Artists, publishers and museums are trying to preserve original drawings of artwork in comic books.

Manga artist Keiko Takemiya made these drawings for the sci-fi manga ‘Toward the Terra’ from the late 1970s through the early 1980s. Illustration: Ko Sasaki for The Wall Street Journal
Manga artist Keiko Takemiya made these drawings for the sci-fi manga ‘Toward the Terra’ from the late 1970s through the early 1980s. Illustration: Ko Sasaki for The Wall Street Journal

When Keiko Takemiya made her manga debut in 1968, her publisher told her that her original drawings for the comic books could be thrown out. She insisted on getting them back, stamping “Please return this to me” on each page.

More than half a century later, she has a collection of 26,000 drawings from the 180 manga titles she has published, including pioneering works in the genre of manga for girls. The drawings are piled up in her house in southern Japan.

Takemiya was on to something. What people in the business used to consider no more than wastepaper is now seen by many around the world as high art.

Some drawings are exhibited in museums such as the British Museum, where a 2019 show included work from Takemiya’s science-fiction manga Toward the Terra. At a Paris auction in 2018, one of the drawings for the classic sci-fi manga Astro Boy by Osamu Tezuka sold for €269,400 – equivalent today to about $433k ($A647,000).

Scene from Osamu Tezuka’s sci-fi manga Astro Boy. 1952.
Scene from Osamu Tezuka’s sci-fi manga Astro Boy. 1952.

Now some in Japan, awakened to the country’s cultural heritage, are taking steps to prevent manga drawings from ending up overseas. They are recalling the late 19th century, when Europeans and Americans encountered ukiyo-e woodblock prints — pictures of the “floating world” by artists such as Hiroshige that depicted courtesans, the theatre and Mount Fuji.

Japanese people considered the prints cheap and disposable. Today, some of the finest ukiyo-e collections are found in U.S. museums such as the Museum of Fine Arts Boston and the Smithsonian’s Freer Gallery of Art.

Takemiya, 73, says it is important to keep the drawings in a story together. “What worries me the most is a situation where the pages of story manga get scattered in all directions as happened with ukiyo-e,” she says. She is looking for a museum or library that will preserve and showcase her works after she is gone.

Tiger in a Cage, Ichiryusai Yoshitoyo (Japanese, 1830-1866); Colour woodblock print on paper (nishiki-e).
Tiger in a Cage, Ichiryusai Yoshitoyo (Japanese, 1830-1866); Colour woodblock print on paper (nishiki-e).
The actor Ichikawa Sadanji II in the role of Narukami Shonin, Shunsen (Shunsen nigaoe shu); woodblock print.
The actor Ichikawa Sadanji II in the role of Narukami Shonin, Shunsen (Shunsen nigaoe shu); woodblock print.
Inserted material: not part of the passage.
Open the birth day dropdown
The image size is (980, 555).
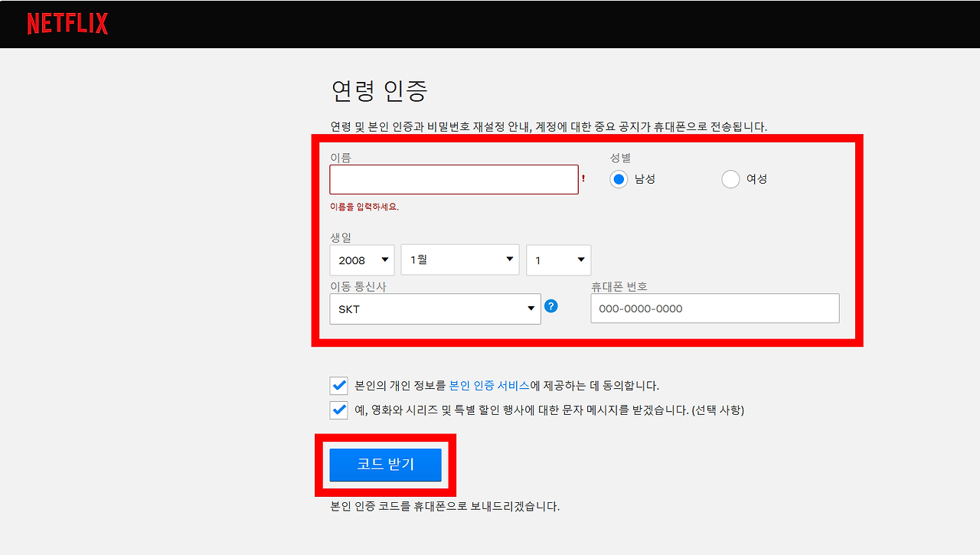coord(558,260)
Manga comics are a big business that is growing internationally, spurring publishers to think more about their role in Japanese culture. In 2022, manga sales accounted for more than 40 per cent of Japan’s total publishing market. Many of the popular ones are made into anime programs for television or streaming services such as Netflix.

This year, 15 Japanese manga publishers established an organisation called the Manga Archive Center that plans to preserve at least 360,000 sheets of original manga drawings over the next five years. The Japanese government’s Agency for Cultural Affairs this year for the first time requested budget money to collect original manga drawings and materials for animated films.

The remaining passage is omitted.